Location-Dependent Services and Pervasive Computing at Dartmouth
March 18, 2003
CONTACT: Catharine Lamm
Dartmouth's wireless network offers the opportunity to employ recently developed position-determining devices and to offer many new and interesting location-dependent services. For example, if a student walks into a lab, his or her laptop computer could automatically display current project descriptions as well as equipment and safety information. Demonstrating this capability in an academic setting paves the way for commercial applications such as receiving a menu and lunch specials on your PDA as you approach a restaurant.
Recently, Dartmouth Engineering Professor Ted Cooley teamed up with Boston's Newbury Networks to install Newbury's Locale Points within Cummings Hall, home to Dartmouth's Thayer School of Engineering. Thayer School students Max Crossley, Ian Gregorio, and Jonathan (Yijin) He then completely overhauled and updated the basic prototype and got it up and running. They are now working with Newbury to iron out any kinks in the system so that users with a wireless-enabled TabletPC, notebook, or PDA can be pushed Web content relevant to their location—ie. welcome info for someone standing in the reception area, or trouble-shooting tips for someone working in a computer lab. It's a win-win situation: the Dartmouth community gets access to cutting-edge technology, and Newbury Networks gets a free, controlled test-bed. "The beauty of testing the system here," says Professor Cooley, "is that we [Thayer School] own the network end to end. So bugs can't hide."
A current project aimed at taking advantage of this location-specific technology is called Multimedia Techniques for Engineering Instruction (MTEI). Depending on the hour of the day, and the room in which the students are located, course materials are pushed to the students via their Web browsers. The students can then annotate the lecture notes, follow links to relevant web sites, view video clips and stills, etc. Further, the instructor can query the students in two modes, authenticated and anonymous. With the former, students can answer multiple-choice questions for credit. With the latter, students can answer whether they understand a particular point from class. The anonymous results are then tallied and displayed as instant feedback for the instructor. "We call it the 'clue meter,'" says Cooley.

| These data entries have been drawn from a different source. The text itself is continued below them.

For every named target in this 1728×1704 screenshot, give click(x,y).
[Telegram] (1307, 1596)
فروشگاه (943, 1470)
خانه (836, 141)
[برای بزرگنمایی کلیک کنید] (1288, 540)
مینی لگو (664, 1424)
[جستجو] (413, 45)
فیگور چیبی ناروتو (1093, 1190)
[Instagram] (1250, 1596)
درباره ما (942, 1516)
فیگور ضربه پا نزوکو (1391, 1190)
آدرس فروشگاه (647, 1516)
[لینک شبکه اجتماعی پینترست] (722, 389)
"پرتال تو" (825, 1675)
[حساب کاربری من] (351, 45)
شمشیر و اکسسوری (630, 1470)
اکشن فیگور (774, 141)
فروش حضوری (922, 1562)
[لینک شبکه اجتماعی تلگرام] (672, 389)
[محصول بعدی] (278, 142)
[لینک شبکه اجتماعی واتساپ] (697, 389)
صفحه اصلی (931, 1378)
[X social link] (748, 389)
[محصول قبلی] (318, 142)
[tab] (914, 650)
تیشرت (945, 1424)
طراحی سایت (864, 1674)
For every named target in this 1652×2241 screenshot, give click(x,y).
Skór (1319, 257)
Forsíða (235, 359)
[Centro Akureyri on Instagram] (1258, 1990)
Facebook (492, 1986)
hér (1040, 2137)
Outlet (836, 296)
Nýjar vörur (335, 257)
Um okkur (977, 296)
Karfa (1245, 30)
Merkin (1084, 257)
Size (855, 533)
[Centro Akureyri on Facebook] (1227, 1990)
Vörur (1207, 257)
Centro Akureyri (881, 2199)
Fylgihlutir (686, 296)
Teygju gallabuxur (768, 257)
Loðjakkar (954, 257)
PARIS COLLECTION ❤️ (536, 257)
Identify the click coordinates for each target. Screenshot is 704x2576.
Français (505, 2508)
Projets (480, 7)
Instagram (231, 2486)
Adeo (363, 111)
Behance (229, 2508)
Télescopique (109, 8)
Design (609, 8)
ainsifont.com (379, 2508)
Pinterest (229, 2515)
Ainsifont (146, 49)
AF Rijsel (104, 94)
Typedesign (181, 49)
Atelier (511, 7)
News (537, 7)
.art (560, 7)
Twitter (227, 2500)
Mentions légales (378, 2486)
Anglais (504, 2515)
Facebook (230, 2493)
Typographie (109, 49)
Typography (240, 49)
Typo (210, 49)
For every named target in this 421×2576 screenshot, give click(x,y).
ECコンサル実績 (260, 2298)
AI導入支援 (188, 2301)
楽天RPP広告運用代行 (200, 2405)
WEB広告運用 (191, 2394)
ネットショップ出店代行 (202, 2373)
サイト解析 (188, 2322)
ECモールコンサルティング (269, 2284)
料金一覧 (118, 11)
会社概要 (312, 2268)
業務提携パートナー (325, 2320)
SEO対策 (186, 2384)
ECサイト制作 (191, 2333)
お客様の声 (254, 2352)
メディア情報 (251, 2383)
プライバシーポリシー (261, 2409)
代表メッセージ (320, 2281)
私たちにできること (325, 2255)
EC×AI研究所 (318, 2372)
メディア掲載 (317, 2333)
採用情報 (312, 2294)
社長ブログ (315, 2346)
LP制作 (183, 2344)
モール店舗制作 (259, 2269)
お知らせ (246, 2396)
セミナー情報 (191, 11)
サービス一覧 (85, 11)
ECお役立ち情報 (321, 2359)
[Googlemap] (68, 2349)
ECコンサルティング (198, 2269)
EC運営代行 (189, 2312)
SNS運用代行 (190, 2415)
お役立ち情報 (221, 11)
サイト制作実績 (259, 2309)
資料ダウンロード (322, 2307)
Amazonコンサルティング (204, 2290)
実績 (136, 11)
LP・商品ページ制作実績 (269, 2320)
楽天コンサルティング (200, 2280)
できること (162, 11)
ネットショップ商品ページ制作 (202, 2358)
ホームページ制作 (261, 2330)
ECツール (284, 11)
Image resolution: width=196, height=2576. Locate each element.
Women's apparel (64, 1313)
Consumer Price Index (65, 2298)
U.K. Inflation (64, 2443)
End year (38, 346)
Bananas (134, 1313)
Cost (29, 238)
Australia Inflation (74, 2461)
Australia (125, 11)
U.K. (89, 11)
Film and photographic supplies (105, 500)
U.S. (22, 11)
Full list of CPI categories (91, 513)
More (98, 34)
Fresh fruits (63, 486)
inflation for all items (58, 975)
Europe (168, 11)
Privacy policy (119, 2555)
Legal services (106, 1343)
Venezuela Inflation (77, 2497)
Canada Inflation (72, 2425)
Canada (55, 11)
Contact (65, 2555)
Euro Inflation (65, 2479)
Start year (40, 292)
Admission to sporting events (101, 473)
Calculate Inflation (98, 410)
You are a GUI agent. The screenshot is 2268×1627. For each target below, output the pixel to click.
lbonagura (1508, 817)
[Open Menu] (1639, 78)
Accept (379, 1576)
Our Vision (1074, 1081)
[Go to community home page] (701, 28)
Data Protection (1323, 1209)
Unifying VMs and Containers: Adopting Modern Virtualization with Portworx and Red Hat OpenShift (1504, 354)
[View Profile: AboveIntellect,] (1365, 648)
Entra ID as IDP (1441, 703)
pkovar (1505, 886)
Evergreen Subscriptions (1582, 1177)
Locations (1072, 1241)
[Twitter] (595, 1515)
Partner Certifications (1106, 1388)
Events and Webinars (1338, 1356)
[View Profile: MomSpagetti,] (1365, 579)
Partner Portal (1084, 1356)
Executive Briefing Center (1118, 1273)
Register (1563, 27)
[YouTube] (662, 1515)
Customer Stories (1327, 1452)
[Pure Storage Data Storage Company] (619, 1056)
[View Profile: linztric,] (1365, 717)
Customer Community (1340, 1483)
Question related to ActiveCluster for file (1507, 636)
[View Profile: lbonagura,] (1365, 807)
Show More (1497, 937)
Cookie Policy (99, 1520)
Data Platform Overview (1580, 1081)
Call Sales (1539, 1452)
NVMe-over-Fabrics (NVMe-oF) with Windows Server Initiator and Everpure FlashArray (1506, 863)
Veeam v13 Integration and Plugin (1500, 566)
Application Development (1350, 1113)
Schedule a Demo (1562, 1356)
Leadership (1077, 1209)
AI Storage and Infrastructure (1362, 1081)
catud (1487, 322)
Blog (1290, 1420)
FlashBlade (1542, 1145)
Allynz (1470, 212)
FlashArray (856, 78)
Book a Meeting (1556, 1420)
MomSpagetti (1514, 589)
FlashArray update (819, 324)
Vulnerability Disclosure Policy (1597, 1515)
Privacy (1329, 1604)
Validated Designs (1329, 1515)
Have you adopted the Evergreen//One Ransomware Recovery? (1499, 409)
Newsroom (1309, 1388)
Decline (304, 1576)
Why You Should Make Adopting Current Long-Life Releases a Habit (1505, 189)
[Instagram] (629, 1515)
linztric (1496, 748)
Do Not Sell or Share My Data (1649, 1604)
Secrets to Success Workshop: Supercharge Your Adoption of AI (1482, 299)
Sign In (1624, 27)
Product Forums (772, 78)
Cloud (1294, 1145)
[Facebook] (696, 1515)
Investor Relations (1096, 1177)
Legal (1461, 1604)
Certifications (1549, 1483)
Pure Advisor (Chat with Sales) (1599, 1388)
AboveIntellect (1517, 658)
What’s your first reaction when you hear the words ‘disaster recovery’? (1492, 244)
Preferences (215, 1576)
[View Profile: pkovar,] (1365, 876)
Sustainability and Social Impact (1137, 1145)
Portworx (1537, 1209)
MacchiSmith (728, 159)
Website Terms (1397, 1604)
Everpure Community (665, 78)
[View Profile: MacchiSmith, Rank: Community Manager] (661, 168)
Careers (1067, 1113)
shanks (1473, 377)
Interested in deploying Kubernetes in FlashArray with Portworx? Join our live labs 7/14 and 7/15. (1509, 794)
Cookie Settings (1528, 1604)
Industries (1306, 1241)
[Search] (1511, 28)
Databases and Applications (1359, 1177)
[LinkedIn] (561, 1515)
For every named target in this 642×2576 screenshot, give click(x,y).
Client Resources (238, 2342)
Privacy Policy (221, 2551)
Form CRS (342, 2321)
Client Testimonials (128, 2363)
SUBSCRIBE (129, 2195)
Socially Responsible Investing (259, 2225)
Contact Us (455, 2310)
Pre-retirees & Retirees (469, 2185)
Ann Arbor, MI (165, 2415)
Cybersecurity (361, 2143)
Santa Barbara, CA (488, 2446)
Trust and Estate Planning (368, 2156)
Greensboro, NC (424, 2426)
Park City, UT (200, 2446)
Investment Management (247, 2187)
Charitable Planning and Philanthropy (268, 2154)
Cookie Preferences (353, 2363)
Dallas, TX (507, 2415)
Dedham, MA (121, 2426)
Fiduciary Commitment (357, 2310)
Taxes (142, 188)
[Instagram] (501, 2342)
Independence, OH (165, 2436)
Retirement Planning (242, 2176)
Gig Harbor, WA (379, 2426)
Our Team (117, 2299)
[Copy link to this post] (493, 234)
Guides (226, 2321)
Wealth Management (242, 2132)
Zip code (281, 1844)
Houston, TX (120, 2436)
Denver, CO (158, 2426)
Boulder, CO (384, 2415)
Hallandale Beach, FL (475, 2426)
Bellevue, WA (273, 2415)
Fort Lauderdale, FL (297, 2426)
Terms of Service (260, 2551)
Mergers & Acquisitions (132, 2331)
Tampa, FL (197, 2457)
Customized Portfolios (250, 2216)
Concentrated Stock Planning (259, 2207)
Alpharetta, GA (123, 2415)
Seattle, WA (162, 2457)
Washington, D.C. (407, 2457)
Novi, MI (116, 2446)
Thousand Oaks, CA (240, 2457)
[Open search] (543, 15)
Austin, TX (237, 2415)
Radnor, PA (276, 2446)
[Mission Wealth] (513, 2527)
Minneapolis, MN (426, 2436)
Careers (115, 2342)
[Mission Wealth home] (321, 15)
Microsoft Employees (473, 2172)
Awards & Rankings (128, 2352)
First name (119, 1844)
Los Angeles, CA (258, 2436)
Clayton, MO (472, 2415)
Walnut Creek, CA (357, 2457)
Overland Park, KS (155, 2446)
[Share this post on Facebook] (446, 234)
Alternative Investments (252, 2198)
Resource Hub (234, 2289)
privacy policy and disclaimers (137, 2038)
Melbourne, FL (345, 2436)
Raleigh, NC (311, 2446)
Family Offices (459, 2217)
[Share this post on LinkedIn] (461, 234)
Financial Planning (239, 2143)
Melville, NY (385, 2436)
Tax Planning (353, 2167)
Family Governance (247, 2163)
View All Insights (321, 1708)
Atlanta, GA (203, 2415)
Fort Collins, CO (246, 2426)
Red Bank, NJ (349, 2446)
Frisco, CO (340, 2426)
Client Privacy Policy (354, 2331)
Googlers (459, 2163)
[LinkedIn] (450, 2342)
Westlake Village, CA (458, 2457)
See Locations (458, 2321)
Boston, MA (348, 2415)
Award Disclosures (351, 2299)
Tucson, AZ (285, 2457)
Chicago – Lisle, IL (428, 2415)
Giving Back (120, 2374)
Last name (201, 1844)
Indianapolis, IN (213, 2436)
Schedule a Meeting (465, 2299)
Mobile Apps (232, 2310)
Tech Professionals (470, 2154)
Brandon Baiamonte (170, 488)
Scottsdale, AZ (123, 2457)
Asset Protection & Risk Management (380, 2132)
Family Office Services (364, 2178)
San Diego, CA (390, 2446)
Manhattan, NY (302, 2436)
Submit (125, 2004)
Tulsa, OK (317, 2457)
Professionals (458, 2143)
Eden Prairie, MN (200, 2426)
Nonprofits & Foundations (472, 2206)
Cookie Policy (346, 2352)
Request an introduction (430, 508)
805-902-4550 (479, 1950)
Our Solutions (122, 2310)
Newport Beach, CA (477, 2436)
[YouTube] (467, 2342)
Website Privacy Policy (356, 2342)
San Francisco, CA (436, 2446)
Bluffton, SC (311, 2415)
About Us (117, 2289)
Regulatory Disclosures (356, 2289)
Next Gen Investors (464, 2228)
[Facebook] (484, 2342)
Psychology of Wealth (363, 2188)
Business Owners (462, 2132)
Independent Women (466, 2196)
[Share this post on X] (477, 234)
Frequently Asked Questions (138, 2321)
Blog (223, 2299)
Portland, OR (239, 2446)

David Kotz, Associate Professor of Computer Science at Dartmouth, is also investigating the potential for "context-aware mobile computing" in his development of software infrastructure supporting pervasive-computing applications that maintain an awareness of the changing context in which they function. He and his students are moving on this in three directions: 1) improving the precision of location estimates using the campus wireless network; 2) developing a flexible and secure infrastructure to collect, process, and disseminate information to context-aware applications; 3) prototyping context-aware applications, both in a campus setting and in emergency-response scenarios.